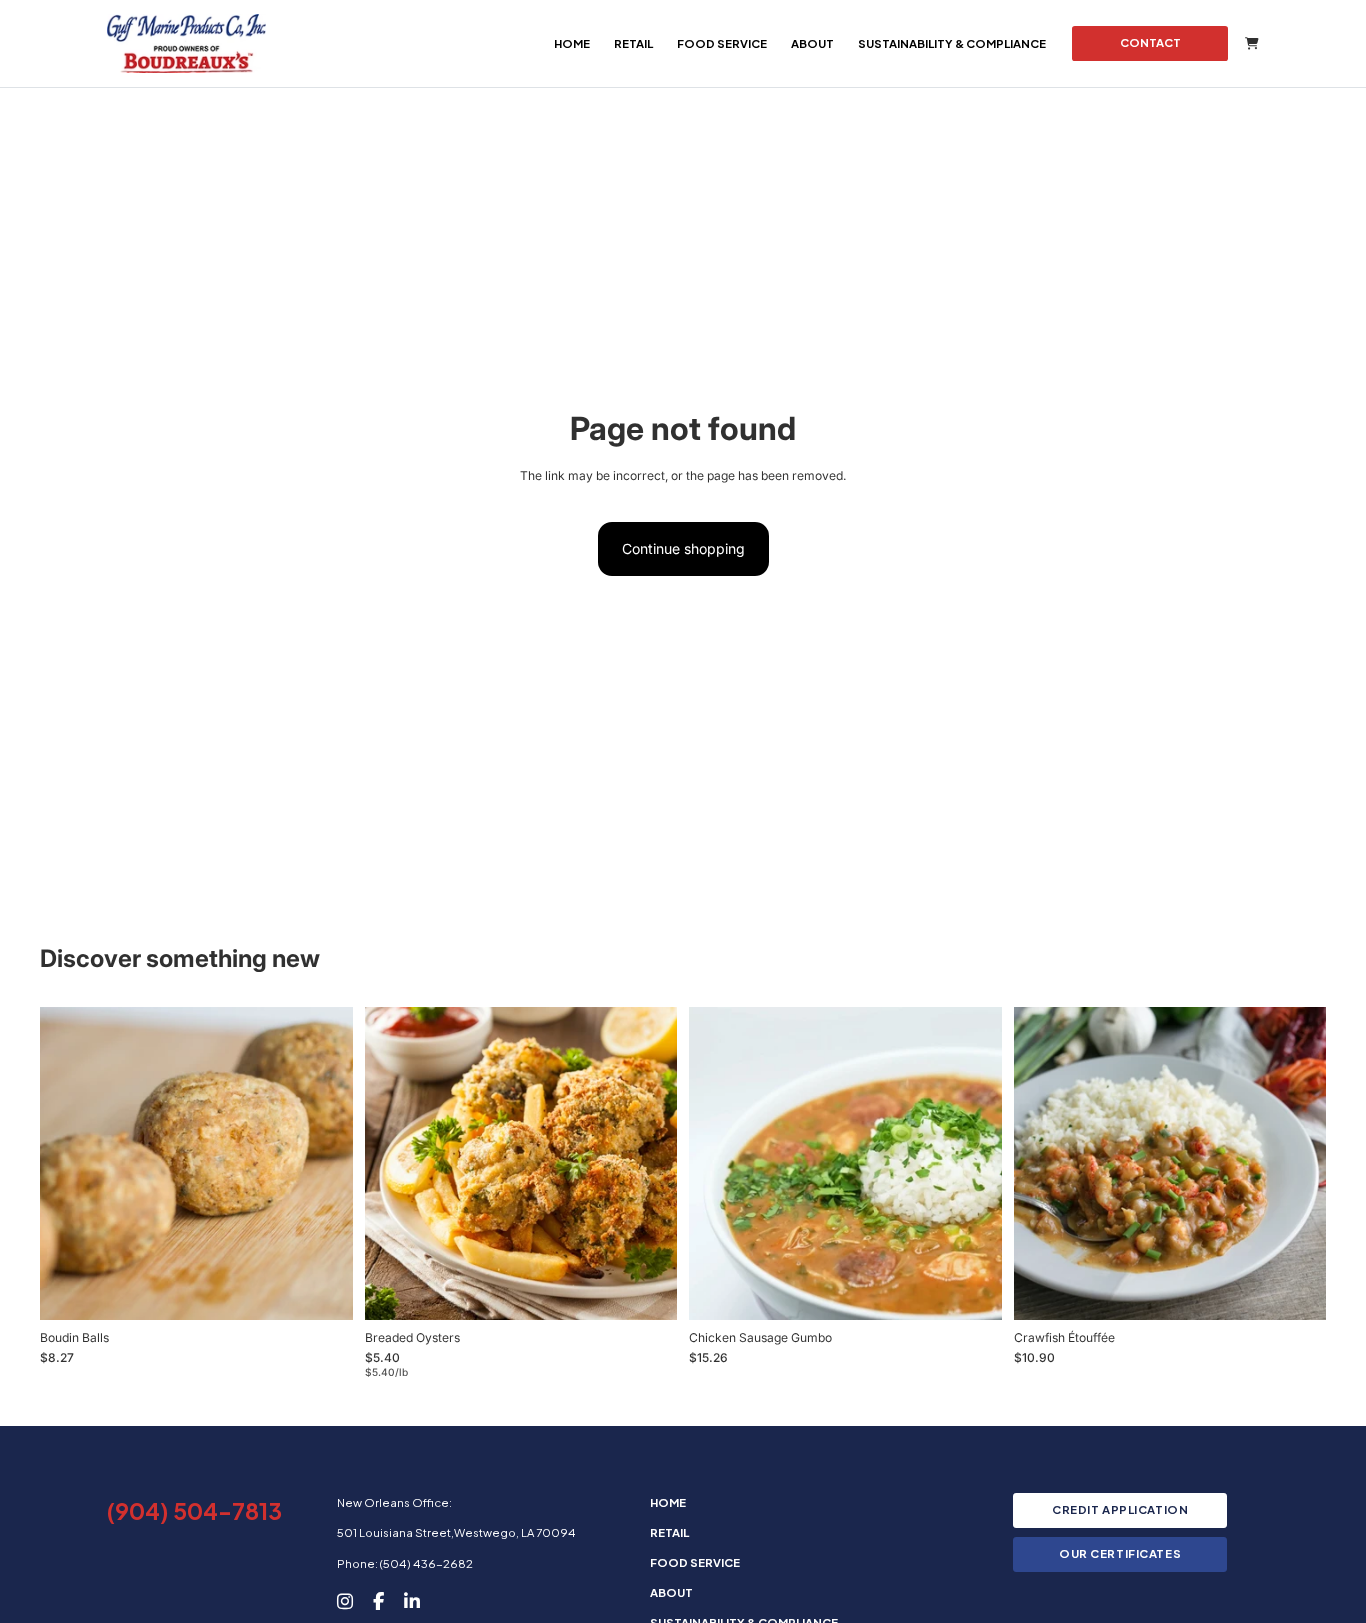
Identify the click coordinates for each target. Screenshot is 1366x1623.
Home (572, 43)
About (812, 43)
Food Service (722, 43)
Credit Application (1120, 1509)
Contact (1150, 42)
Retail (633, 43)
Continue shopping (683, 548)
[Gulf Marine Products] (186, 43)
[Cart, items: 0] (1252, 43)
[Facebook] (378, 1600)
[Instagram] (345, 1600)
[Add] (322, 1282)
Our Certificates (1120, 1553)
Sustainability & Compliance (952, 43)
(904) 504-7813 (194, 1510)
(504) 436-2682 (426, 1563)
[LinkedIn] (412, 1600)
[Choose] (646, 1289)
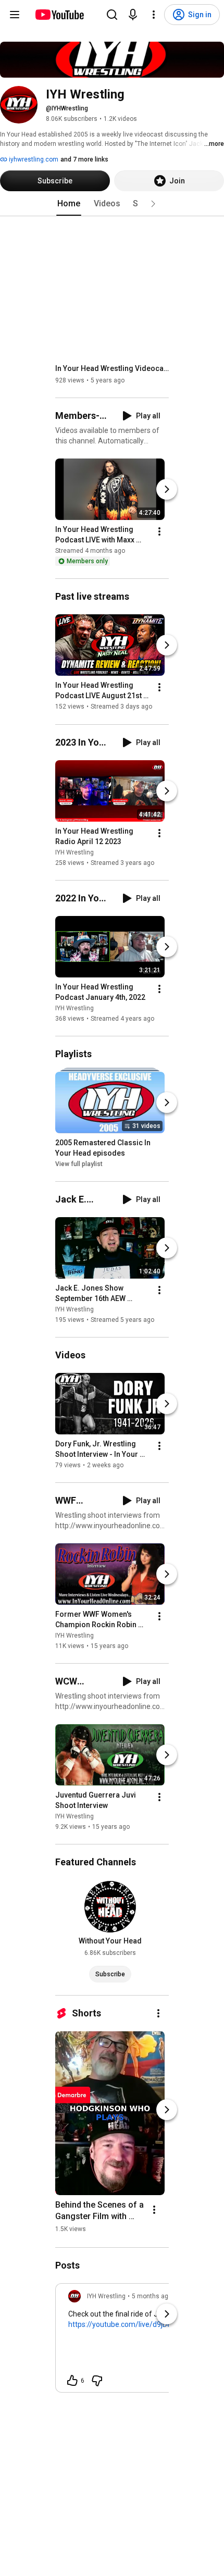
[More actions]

- - - - -

What to produce: All lines from the one bearing "Our Certificates (1120, 1553)" through the last line of the records, and only those, should be duplicated exactly; no picture belongs in the copy.

Exercise response:
Our Certificates (1120, 1553)
Sustainability & Compliance (952, 43)
(904) 504-7813 (194, 1510)
(504) 436-2682 (426, 1563)
[LinkedIn] (412, 1600)
[Choose] (646, 1289)
[More actions]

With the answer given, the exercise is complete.